What does this PR do?

Big Picture:
Add support in lakebridge reconciler for columns with special chars e.g. Cust# as at the moment reconciler will fail if such columns are passed.

This PR:
The PR adds support for delimiting all identifiers in the SQL queries produced by the different QueryBuilders
This is necessary in case a column has a special character in the name

Relevant implementation details

We use spark sql on top of JDBC to execute those queries.
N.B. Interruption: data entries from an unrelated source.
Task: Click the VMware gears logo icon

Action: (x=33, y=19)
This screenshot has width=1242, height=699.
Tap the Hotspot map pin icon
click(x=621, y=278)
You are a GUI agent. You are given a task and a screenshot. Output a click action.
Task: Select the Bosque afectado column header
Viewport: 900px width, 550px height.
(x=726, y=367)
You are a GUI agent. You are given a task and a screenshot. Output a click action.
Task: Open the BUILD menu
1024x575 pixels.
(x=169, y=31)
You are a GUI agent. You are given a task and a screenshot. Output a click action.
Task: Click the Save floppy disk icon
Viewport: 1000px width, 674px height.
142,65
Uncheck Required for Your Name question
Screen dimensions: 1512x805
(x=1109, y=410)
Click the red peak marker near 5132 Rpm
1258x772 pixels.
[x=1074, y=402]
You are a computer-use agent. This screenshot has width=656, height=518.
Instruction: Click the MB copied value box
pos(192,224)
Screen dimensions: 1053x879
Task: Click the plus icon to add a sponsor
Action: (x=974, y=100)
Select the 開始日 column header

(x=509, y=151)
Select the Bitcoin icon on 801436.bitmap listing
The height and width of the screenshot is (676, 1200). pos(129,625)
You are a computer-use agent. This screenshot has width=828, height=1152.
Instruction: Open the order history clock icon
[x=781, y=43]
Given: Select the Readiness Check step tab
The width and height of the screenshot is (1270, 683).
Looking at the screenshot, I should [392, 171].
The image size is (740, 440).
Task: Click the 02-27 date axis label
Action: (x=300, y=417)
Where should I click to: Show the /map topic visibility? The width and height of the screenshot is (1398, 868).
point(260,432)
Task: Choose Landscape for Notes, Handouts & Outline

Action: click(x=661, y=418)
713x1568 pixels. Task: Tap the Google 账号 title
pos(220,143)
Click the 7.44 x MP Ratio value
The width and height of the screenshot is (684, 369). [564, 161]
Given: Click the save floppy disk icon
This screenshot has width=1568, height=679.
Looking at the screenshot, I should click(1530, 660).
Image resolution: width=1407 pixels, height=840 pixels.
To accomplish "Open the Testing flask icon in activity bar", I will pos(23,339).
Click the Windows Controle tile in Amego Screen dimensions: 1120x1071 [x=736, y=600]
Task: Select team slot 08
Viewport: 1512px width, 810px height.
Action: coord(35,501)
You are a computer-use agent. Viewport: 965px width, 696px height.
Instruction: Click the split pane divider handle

This means that the initial reading of the data from the databases is deferred to the source databases
SQL is sent directly to the database in that database’s own dialect (e.g., use [Name] for SQL Server identifiers).
Spark wraps the provided SQL in a subquery so it can treat results like a table, but the inner SQL is executed by the database.
Inside Spark, queries are written in Spark’s ANSI-like dialect. e.g. compare hash queries

Caveats/things to watch out for when reviewing:

This is a big change that had the implementation split between 6 PRs to make reviews manageable. this cannot go to main without the rest of the PRs. this is PR 6/6

Linked issues

Resolves #1866

Functionality

added relevant user documentation
added new CLI command
modified existing command: databricks labs lakebridge ...

Tests

manually tested
added unit tests
added integration tests

github-actions · 2025-08-11T15:54:33Z

✅ 18/18 passed, 1m18s total

_{Running from acceptance #2049}

m-abulazm · 2025-08-13T08:38:08Z

src/databricks/labs/lakebridge/reconcile/query_builder/base.py

@@ -66,7 +68,25 @@ def filter(self) -> str | None:

    @property
    def user_transformations(self) -> dict[str, str]:
-        return self._table_conf.get_transformation_dict(self._layer)
+        if self._table_conf.transformations:


moved here instead of table as it needs to build the fallback with source delimiters

m-abulazm · 2025-08-13T08:39:28Z

src/databricks/labs/lakebridge/reconcile/query_builder/base.py

@@ -103,8 +125,7 @@ def _apply_default_transformation(
            with_transform.append(alias.transform(self._default_transformer, schema, source))
        return with_transform

-    @staticmethod
-    def _default_transformer(node: exp.Expression, schema: list[Schema], source: Dialect) -> exp.Expression:
+    def _default_transformer(self, node: exp.Expression, schema: list[Schema], source: Dialect) -> exp.Expression:


not static anymore as it needs to return source delimited

m-abulazm · 2025-08-13T08:43:23Z

src/databricks/labs/lakebridge/reconcile/query_builder/expression_generator.py

@@ -135,6 +136,10 @@ def build_column(this: exp.ExpOrStr, table_name="", quoted=False, alias=None) ->
    return exp.Column(this=exp.Identifier(this=this, quoted=quoted), table=table_name)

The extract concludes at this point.